■ AIM OF THE TASK:
Answer these questions from the article on Kubernetes storage:
1. In what month and year did Docker release v1.8?
2. Which option did early Docker versions use to create persistent storage?
3. Which two concepts does the article say you will likely meet first when creating persistent storage in Kubernetes?

Kubernetes PV, PVC, Storage Class, and Provisioner

Before diving into the world of Kubernetes, let’s take a look at what Kubernetes was built on – Docker.

Docker is famous for its simplicity and ease of use. That’s what made Docker popular and became the foundation of Kubernetes. A Docker container is stateless and fast. It can be destroyed and recreated without paying much of a price. But it’s hard to live a meaningful life with amnesia. No matter if it’s your database, your key-value store, or just some raw data. Everyone needs persistent storage.

It’s straightforward to create persistent storage in Docker. In the early versions, the user can use -v to create either a new anonymous undetermined sized empty volume or a bind-mount to a directory on the host. During those days, there was no third party interface allowing you to hook into Docker directly, though it could be easily worked around by bind-mounting the directory which had already been mounted by storage vendor on the host. In August 2015, Docker released v1.8, which officially introduced the volume plugin to allow third-parties to hook up their storage solutions. The installed volume plugin would be called by Docker to create/delete/mount/umount/get/list related volumes. And each volume would have a name. That’s it. The framework of the volume plugin remains largely the same till this day.

Persistent Volume and Persistent Volume Claim

When you try to figure out how to create persistent storage in Kubernetes, the first two concepts you will likely encounter are Persistent Volume (PV), and Persistent Volume Claim (PVC).

So, what are they? Which one of the two works like the volume in Docker?

In fact, neither works like the volume in Docker. In addition to PV and PVC, there is also a Volume concept in Kubernetes, but it’s not like the one in Docker. We will talk about it later.

■ COLLECTED DATA:
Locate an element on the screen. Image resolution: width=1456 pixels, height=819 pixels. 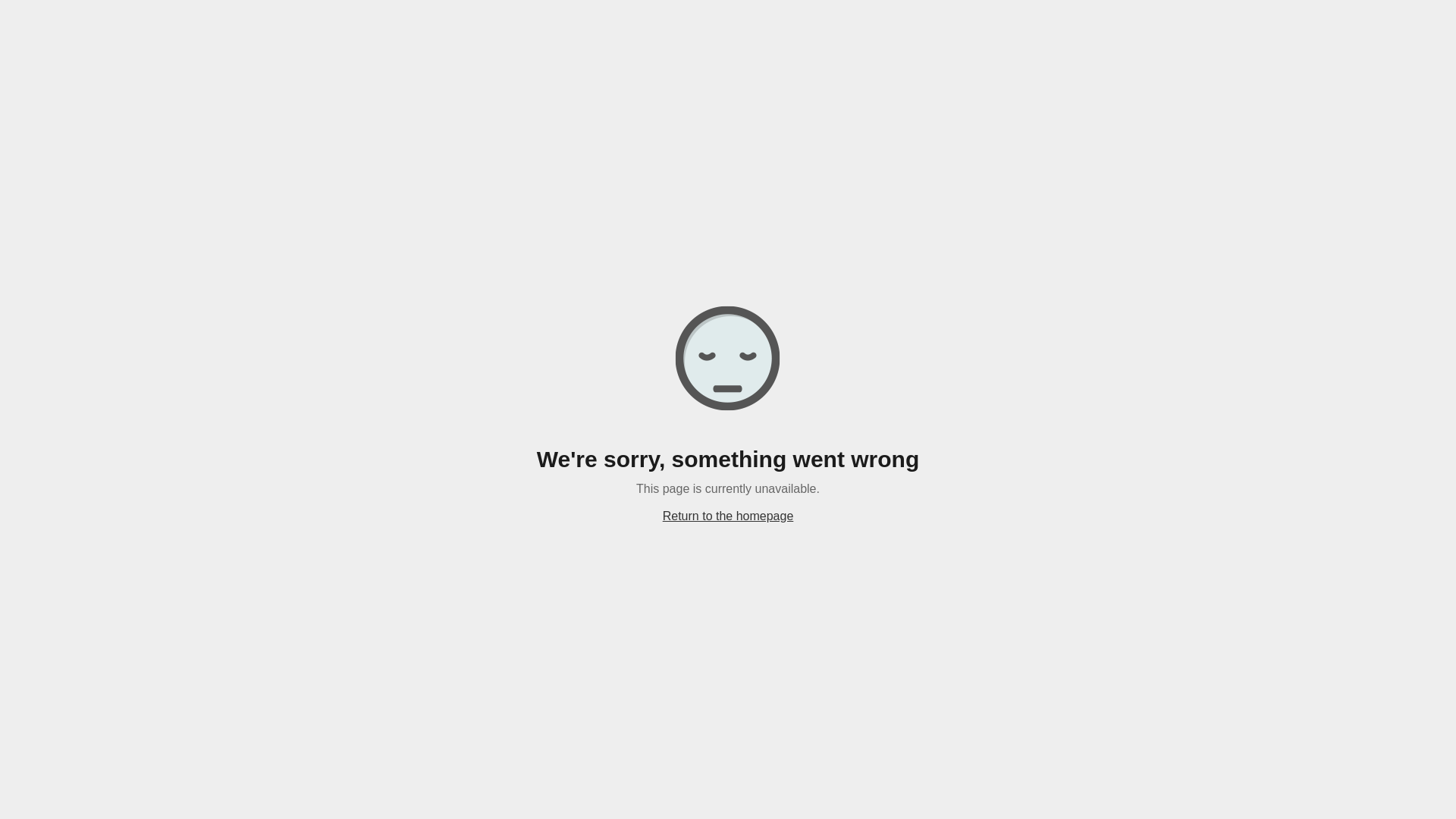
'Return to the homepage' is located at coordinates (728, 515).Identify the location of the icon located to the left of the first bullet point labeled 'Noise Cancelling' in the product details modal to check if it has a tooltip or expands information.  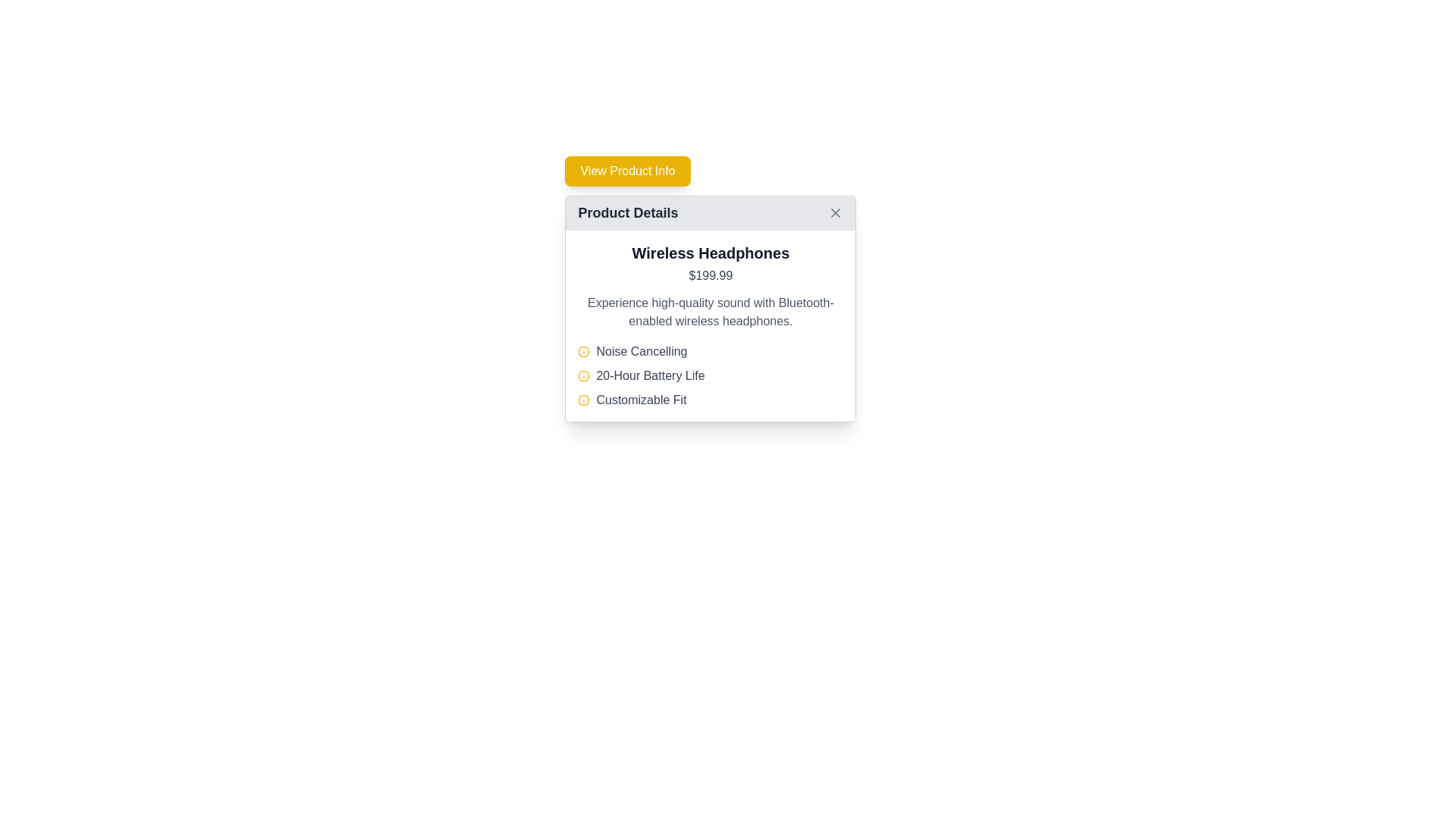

■ TASK RESPONSE:
1. August 2015
2. -v
3. Persistent Volume (PV) and Persistent Volume Claim (PVC)